WASHINGTON – General Ray Odierno, the soon-to-be Army chief of staff, described last week how he hoped to reshape his service as officers like himself, battle-tested over the last 10 years, return from Iraq and Afghanistan.
“We have majors today and captains today that all they’ve experienced is war,’’ Odierno said during his confirmation hearing before the Senate Armed Services Committee.

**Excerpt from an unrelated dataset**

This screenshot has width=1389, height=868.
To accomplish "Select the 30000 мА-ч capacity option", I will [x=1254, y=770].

Change, he added, “is about challenging these leaders who have had so many challenges and been so successful. . . . We have to be able to continue to challenge them because we’re going to need them as we move forward in the future.’’

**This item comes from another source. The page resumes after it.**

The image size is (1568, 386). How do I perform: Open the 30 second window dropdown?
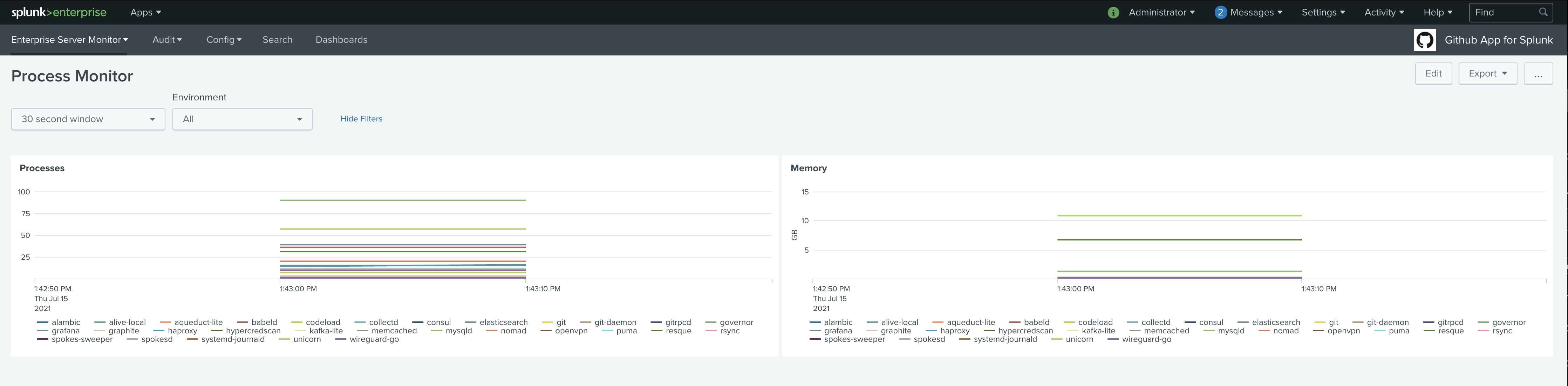(x=88, y=119)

His words echoed Robert M. Gates, former defense secretary, who told West Point cadets in February: “After the major Afghan troop deployments end in 2014, how do we keep you and those five or 10 years older than you in our Army?’’ One of Gates’s answers was the need to attack “the institutional and bureaucratic constipation of Big Army, and rethink the way it deals with the outstanding young leaders in its lower and middle ranks.’’
What Gates said he feared was “men and women in the prime of their professional lives, who may have been responsible for the lives of scores or hundreds of troops, or millions of dollars in assistance, or engaging in reconciling warring tribes . . . they may find themselves in a cube all day reformatting PowerPoint slides, preparing quarterly training briefs, or assigned an ever-expanding array of clerical duties. The consequences of this terrify me.’’

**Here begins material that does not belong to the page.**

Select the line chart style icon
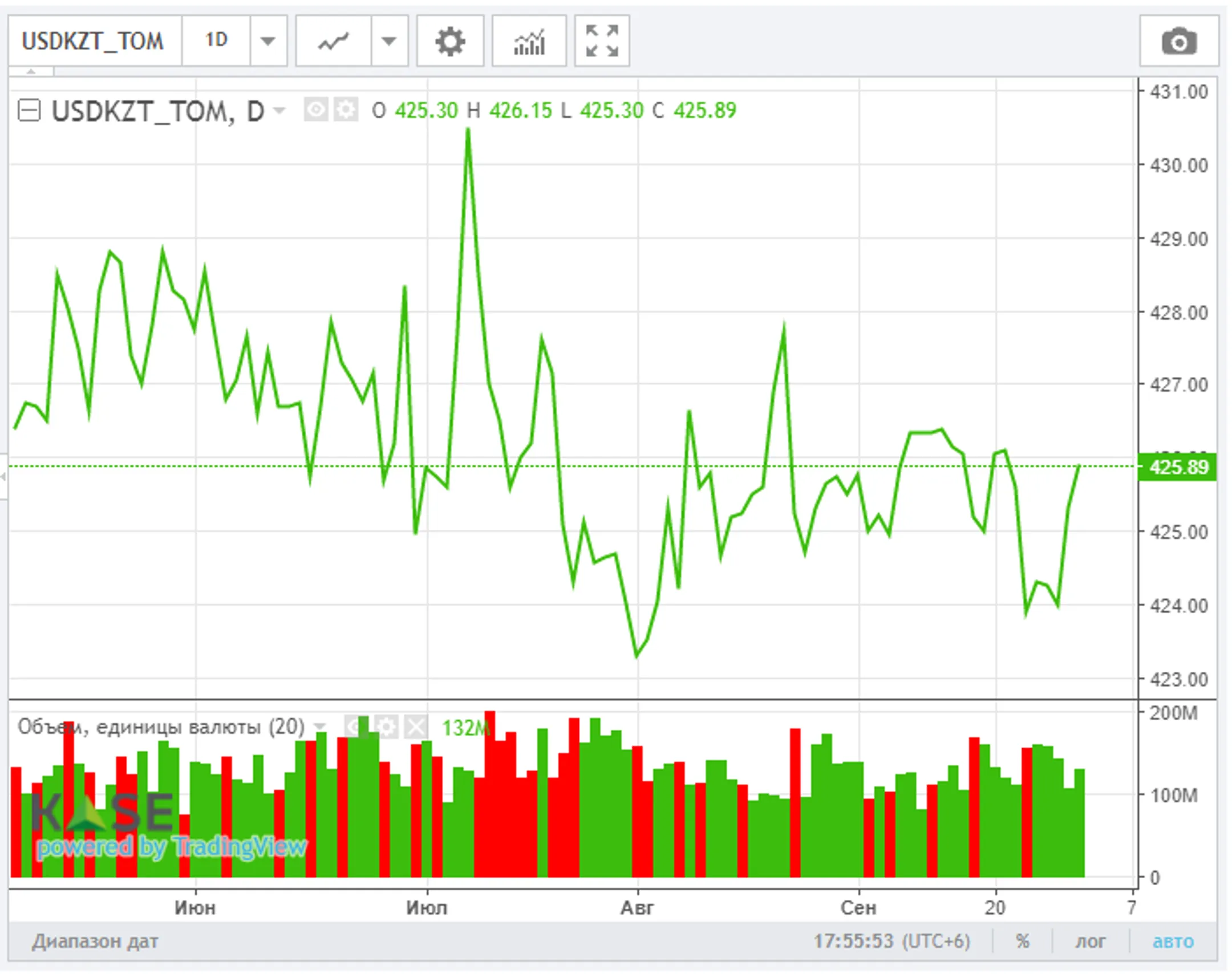1232x974 pixels. [334, 41]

For Odierno, the top priorities are “to first review leadership development and how we’re going to do leadership development.’’ That requires looking “at new ways – broaden their horizons so they are able to better react’’ and “better prepared for the world situations’’ in which they will be placed, he told the senators.
“The future battlefield will be populated with hybrid threats – combinations of regular, irregular, terrorist, and criminal groups,’’ Odierno wrote in a prehearing questionnaire from the committee. “We must train and educate our leaders and units to understand and prevail against hybrid threats.’’ He explained that approach required “both combined arms maneuver and wide area security,’’ the latter including counterinsurgency operations.
There would still be training in military fundamentals, understanding weapons systems and their execution. Leaders must be able to execute with lethality, he said, “but they also must understand the environment they’re going to operate in is going to be very different, and they have to be able to adapt and adjust.’’
“We must have a highly professional education system that educates future leaders on the hard-earned lessons of this past decade so we don’t repeat the mistakes of post-Vietnam, of thinking these kinds of operations are behind us,’’ he wrote in answers to the committee.
Lessons from the wars of the past decade – counterinsurgency, counterterrorism, and stability operations – are already being bundled up in programs that institutionalize Army capabilities in elements the Army has termed “irregular warfare.’’ To establish and train troops in these areas, the Army has created institutional units, which Odierno described in his written answers to the committee.
The US Army Peacekeeping and Stability Operations Institute has been established at the Army War College at Carlisle Barracks, Pa. It works on developing doctrine and coordinating with other government agencies on approaches to stability operations.
The Army Irregular Warfare Fusion Cell is part of the Combined Arms Center at Fort Leavenworth, Kan., where it coordinates irregular warfare training doctrine, primarily on counterinsurgency.
Also there is the Security Force Assistance Proponent, which provides expertise in military aid and training through host nations to their security forces.
Another presence at Leavenworth is the Information Operations Proponent, which develops doctrine on “Inform and Influence Activities’’ and conducts courses at different levels for officers on information operations.